**Source document**
--------------------------------
(249s) A Multi Criteria Design Approach Regarding the Economic Impact of Heat Recovery on Chemical Processes | AIChE

(249s) A Multi Criteria Design Approach Regarding the Economic Impact of Heat Recovery on Chemical Processes

Energy efficiency is a mayor global concern of latest research as well as industrial application. Limited fossil fuels lead to constantly rising energy costs. Tightening environmental regulations necessitate the reduction of CO2-emissions and waste water generation. All these issues underline the importance of the efficient use of energy and resources likewise. In this context process integration and optimization are powerful approaches that allow process industries to increase their effectivity and profitability.

In order to advance the state-of-the-art technology and accelerate a move to low carbon manufacturing industries several research projects were funded by the European Commission via the seventh framework program. One of those projects, namely EFENIS, aims for a fundamentally improved process integration by applying novel methods of total site targeting, heat recovery, intensified heat transfer, CO2 and waste water management. The EFENIS project is composed of 17 partners including 10 academic institutions and 7 industrial companies.
--------------------------------
**Supplied information**

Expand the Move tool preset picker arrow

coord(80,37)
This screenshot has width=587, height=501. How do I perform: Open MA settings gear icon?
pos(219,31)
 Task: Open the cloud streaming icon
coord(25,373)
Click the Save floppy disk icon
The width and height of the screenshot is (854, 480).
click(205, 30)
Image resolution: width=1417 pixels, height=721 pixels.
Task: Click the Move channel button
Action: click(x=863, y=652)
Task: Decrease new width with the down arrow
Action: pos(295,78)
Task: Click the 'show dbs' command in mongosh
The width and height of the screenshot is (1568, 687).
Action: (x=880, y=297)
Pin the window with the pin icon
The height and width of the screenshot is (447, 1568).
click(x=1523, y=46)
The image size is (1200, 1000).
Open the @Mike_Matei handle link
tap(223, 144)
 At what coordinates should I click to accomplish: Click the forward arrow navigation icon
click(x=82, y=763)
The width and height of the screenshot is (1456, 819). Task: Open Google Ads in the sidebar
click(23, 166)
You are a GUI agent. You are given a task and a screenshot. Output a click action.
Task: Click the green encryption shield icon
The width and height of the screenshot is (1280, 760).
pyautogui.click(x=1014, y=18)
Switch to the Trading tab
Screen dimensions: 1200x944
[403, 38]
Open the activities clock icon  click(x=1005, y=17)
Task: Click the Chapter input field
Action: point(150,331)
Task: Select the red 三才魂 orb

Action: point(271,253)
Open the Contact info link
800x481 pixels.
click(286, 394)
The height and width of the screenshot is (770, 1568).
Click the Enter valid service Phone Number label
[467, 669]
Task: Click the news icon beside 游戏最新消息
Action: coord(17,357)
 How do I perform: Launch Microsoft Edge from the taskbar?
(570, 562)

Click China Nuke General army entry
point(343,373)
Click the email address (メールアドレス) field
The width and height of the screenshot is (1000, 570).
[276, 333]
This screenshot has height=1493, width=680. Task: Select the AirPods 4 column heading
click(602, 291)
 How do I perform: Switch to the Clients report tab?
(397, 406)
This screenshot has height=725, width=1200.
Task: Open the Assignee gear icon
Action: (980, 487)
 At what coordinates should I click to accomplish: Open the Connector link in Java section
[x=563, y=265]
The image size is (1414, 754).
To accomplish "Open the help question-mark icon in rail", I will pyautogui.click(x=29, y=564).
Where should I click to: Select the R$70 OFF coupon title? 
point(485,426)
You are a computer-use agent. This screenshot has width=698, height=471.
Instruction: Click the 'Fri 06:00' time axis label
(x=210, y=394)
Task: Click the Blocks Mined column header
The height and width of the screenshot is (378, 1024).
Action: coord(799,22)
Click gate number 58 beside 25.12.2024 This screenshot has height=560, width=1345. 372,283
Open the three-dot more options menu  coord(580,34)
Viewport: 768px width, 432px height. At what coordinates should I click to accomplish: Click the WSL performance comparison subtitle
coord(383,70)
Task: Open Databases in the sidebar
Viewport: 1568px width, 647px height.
--------------------------------
**Requirement 1**
According to the heat recovery abstract, how many partners make up the EFENIS project, and of what kinds?
**Requirement 2**
List the novel methods that the heat recovery abstract says the EFENIS project applies to improve process integration.
**Requirement 3**
Pick up the heat recovery abstract from its final sentence and continue it.

**Task output 1**
17 partners: 10 academic institutions and 7 industrial companies.

**Task output 2**
Total site targeting, heat recovery, intensified heat transfer, and CO2 and waste water management.

**Task output 3**
Within EFENIS an efficient and sustainable workflow for assuring a long term validity of total site analysis results will be developed and implemented into a decision supporting software tool. This Energy Integration Manager has to be based on sophisticated interfaces between state-of-the-art process simulation, process optimization and data management. The operability of this software tool will be tested with datasets and process models of actual operating industrial plants.

Utilizing the above mentioned software solutions for process simulation enable the parallelization of process integration and process optimization as a simultaneous design step. This concept is in contrast to the traditional workflow of sequentially doing the heat integration after finishing the process design. In terms of heat integration, the design of a comprehensive heat exchanger network will be the focus. In terms of process optimization, the optimal parameterization of relevant process variables is the core objective.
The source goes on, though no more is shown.